*** Textauszug
Kein konkretes Ergebnis: So lautet die Bilanz der ersten Runde der Syrien-Konferenz. Unsicher ist, ob sie am 10. Februar überhaupt fortgesetzt wird.

Assad bleibt ihr Idol: Anhänger des Präsidenten demonstrieren am Freitag vor dem UN-Gebäude in Genf Bild: dpa

GENF taz | „Wir haben in den letzten acht Tagen keinen Fortschritt gemacht und keine substantiellen Ergebnisse erzielt“, machte Brahimi am Freitag auf einer Pressekonferenz zum Abschluß der ersten Verhandlungsrunde der Syrien-Konferenz keinen Hehl aus seiner Enttäuschung. Im Hauptstreitpunkt der Verhandlungen, ob Präsident Assad einer künftigen Übergangsregierung in Syrien noch angehören darf oder nicht, gab es zwischen den beiden Delegationen der Regierung Assad und der Nationalen Koalition der syrischen Oppostion nicht die geringste Annäherung. Und die zu Verhandlungsbeginn Ende letzter Woche auch von Brahimi geschürten Hoffnungen auf zumindest punktuelle Verbesserungen der humanitären Lage der syrischen Bevölkerung erfüllten sich sämtlich nicht.
******
■ Arbeitsauftrag a
Gib die Zeilen ab der Zeile mit „Describe the element“ bis zum Ende der Datenzeilen erneut wieder und ersetze dabei „coordinates“ durch „position“, ohne sonst etwas zu ändern. Lass die Bilder in deiner Antwort weg.
*** Bereitgestellte Einträge
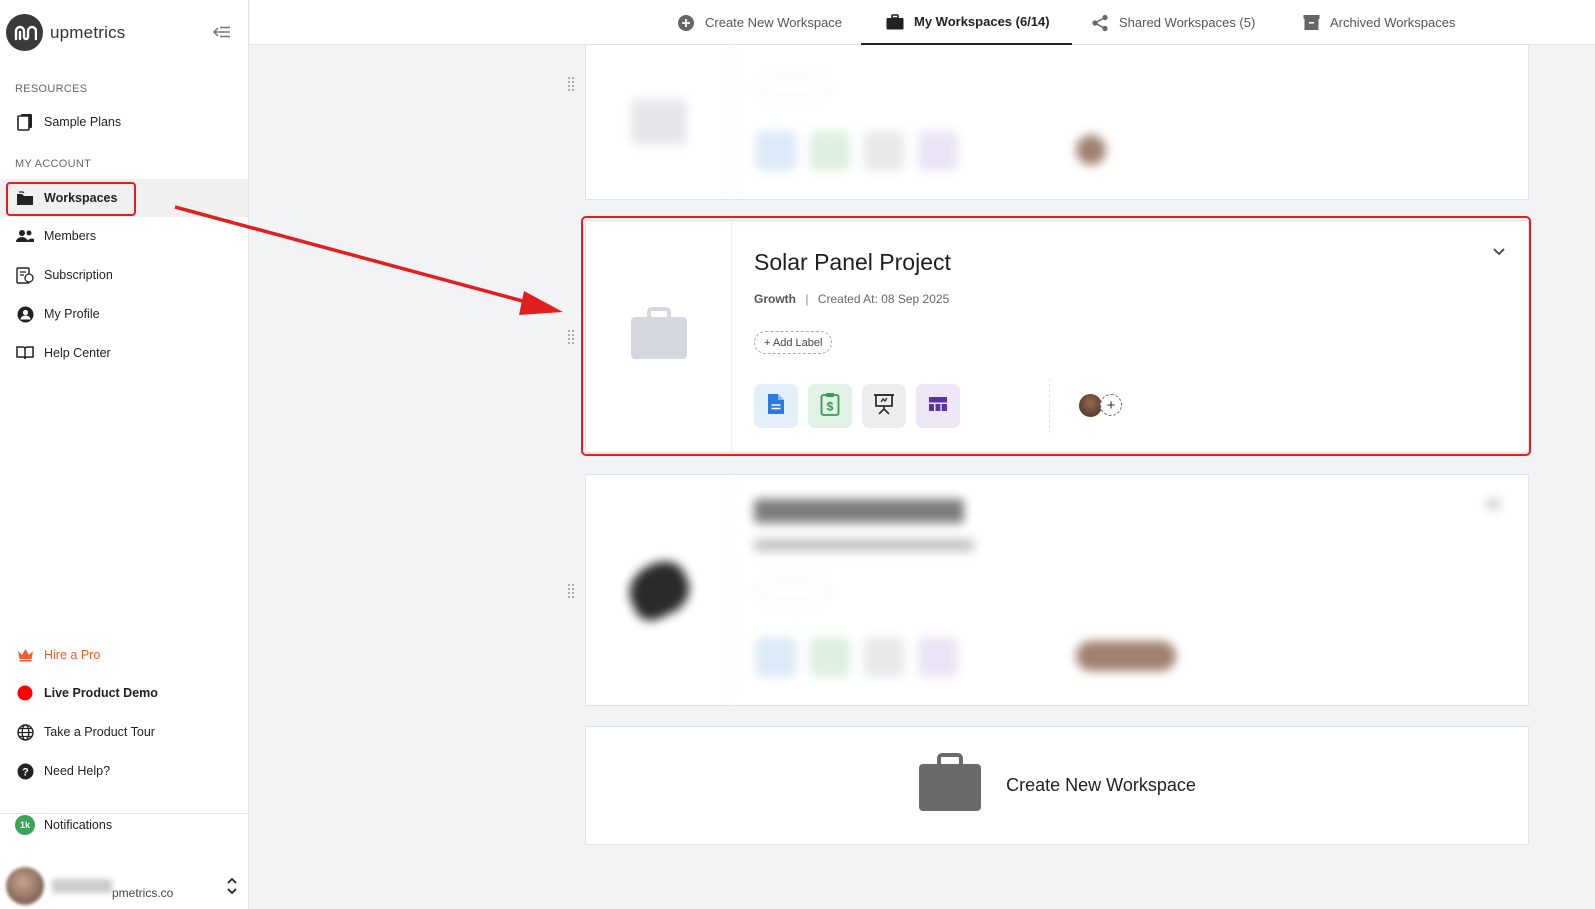  I want to click on sidebar-item-label: Live Product Demo, so click(101, 693).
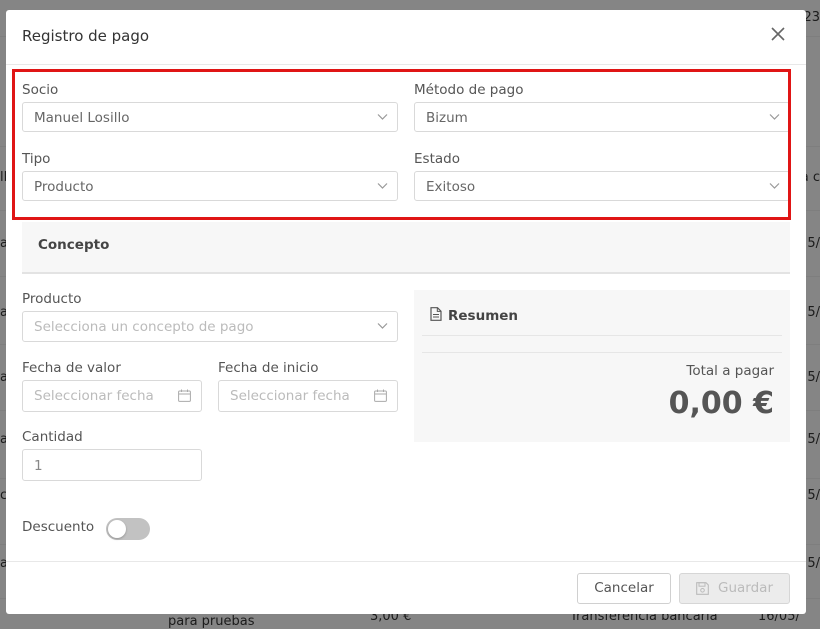  I want to click on estado-label: Estado, so click(437, 159).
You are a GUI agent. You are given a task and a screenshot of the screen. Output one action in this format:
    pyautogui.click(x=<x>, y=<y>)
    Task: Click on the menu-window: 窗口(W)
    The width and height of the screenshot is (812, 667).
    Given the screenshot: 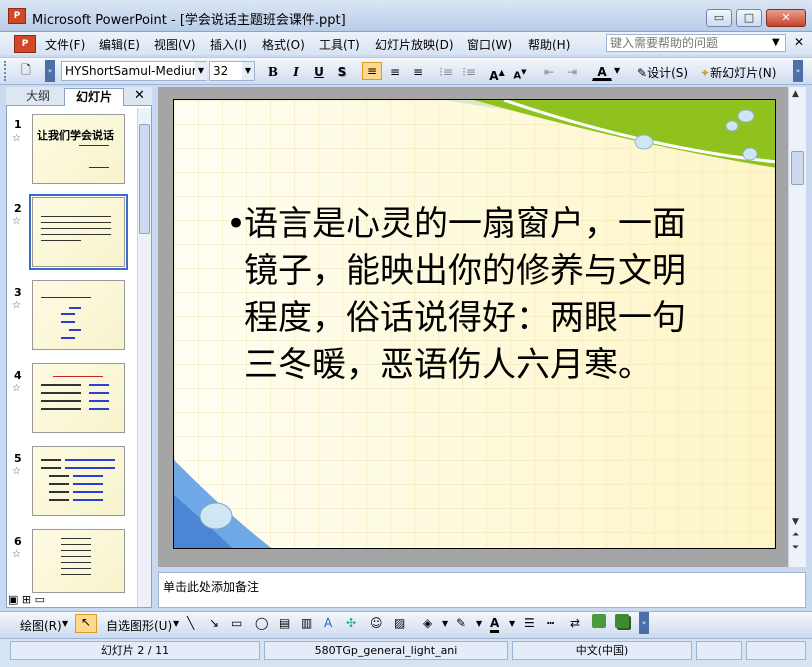 What is the action you would take?
    pyautogui.click(x=490, y=44)
    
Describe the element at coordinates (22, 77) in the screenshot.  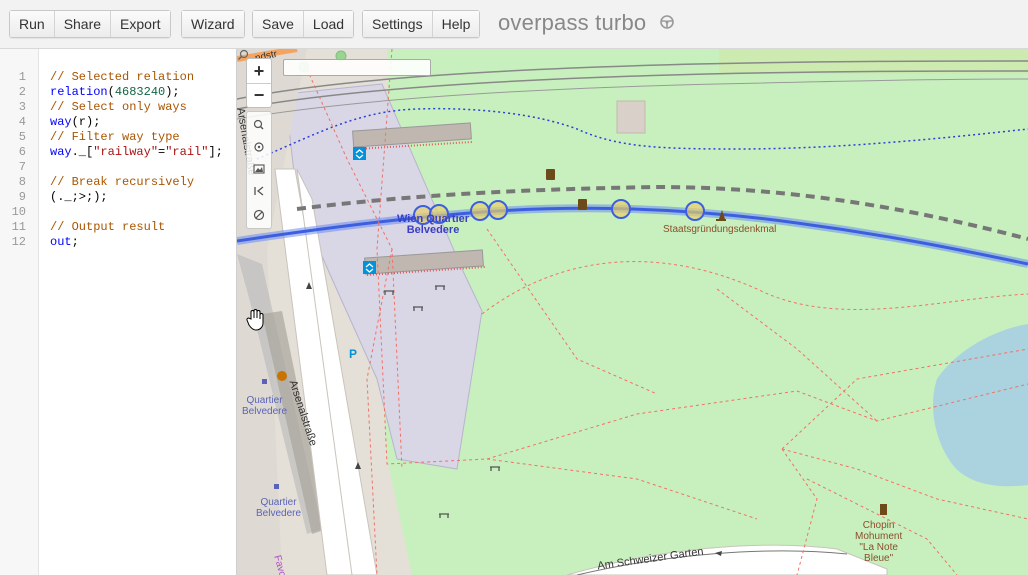
I see `line-number: 1` at that location.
******
■ Arbeitsauftrag b
An welchem Datum soll die Syrien-Konferenz laut dem Textauszug möglicherweise fortgesetzt werden?

■ Schriftliche Antwort a
Describe the element at position (22, 77) in the screenshot.  
I see `line-number: 1` at that location.

■ Schriftliche Antwort b
Am 10. Februar.